Мы двинулись дальше. Еще полчаса изнурительного пути, и вдалеке показалось здание вокзала. Вскоре мне представилась возможность вновь усесться на мешок. И снова конвоир отправился по делам, причем довольно надолго. Вернулся он не один, а с каким-то старшим лейтенантом и еще с двумя конвойными. Теперь команда для моей отправки была в полном сборе. В сопровождении конвоиров и старшего лейтенанта я доковылял до товарной станции, где меня впихнули в зарешеченный вагон и заперли.
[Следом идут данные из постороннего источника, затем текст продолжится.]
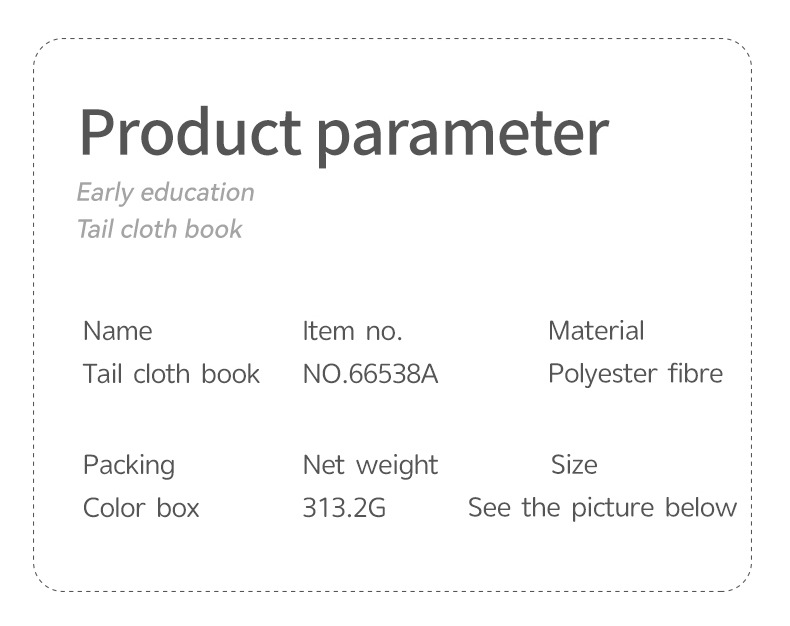Click the "See the picture below" text
790x626 pixels.
602,508

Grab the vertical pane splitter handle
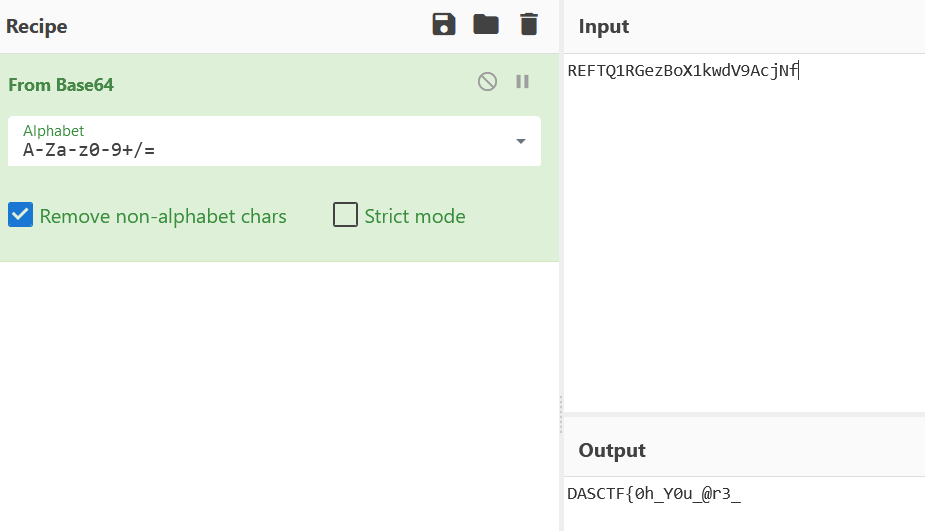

Такие вагоны встретишь на любой станции в России. К каждому составу их прицеплено как минимум два, а то и больше. Вагон этот состоит из шести – восьми зарешеченных камер. В одной из них мне дали возможность отдохнуть. Я был в ней один. Вероятно, меня сочли либо весьма опасным, либо весьма важным преступником. Обычно следовавших группой заключенных просто распихивали по этим клеткам, стремясь до максимума их заполнить. И наплевать на скученность, даже на страшную тесноту. А мне вот повезло – отдельное купе. Я удостоился чести круглые сутки быть под охраной и наблюдением офицера и трех солдат-конвоиров. Они заботились о моем скудном, но регулярном пропитании и даже позволяли мне выходить по надобности по нескольку раз за день – невероятное в подобных условиях проявление понимания, потому что при групповых отправках ни о чем подобном не приходилось и мечтать. Единственное, что раздражало, так это то, что мне предписали укладываться спать в определенном положении – так, чтобы все мои движения можно было контролировать. Скорее всего, сопровождавшие меня получили строгие указания следить за тем, чтобы в пути следования я что-нибудь не натворил.
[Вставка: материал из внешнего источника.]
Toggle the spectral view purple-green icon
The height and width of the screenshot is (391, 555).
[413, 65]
Так миновало несколько дней. В Свердловске поезд сменился. Вскоре я понял, что едем мы в сторону Москвы. За эти несколько дней мы сблизились с конвоем настолько, что даже разговаривали и обменивались мнениями по самым различным вопросам. Я постарался произвести на них впечатление и рассказал старшему лейтенанту, что уже догадываюсь, куда меня везут. Его это весьма заинтересовало, и я рассказал ему о том, что, мол, неподалеку от Москвы существует лагерь, в который собирают всех немецких военнопленных перед отправкой на родину. Вот в этот лагерь меня и везут.
Я не просто так зондировал почву, не из чистого любопытства. Старший лейтенант, который был твердо убежден, что я по-русски не понимаю, рассказал одному из конвоиров о моих предположениях.
– Он вообще ничего не знает.
А потом дружелюбным тоном пояснил:
– Потом тебя, конечно, отпустят домой. Но пока что придется поработать на благо Советского Союза.
Если подобное объяснение и не совпадало с моими желаниями, то, по крайней мере, хоть прояснило обстановку. Теперь я точно знал, что везут меня в очередной лагерь. Но относительный покой дней переезда позволил мне настроиться на пребывание на новом месте и не вешать носа. Мечта об отправке домой снова откладывалась на будущее. Все эти избыточно оптимистические сцены, которые я рисовал в своем воображении все эти годы лагерей – то, как я ступлю на родную землю, первые поцелуи и объятия моей дорогой жены, сигара в кругу во все уши слушающих мои рассказы друзей и знакомых, были лишь компенсационными грезами, игрой безудержной фантазии. Судьба же уготовила мне иной ход событий. Я стоял перед выбором либо избрать его, либо на всем поставить точку. Все остальное тонуло в тумане иррационального.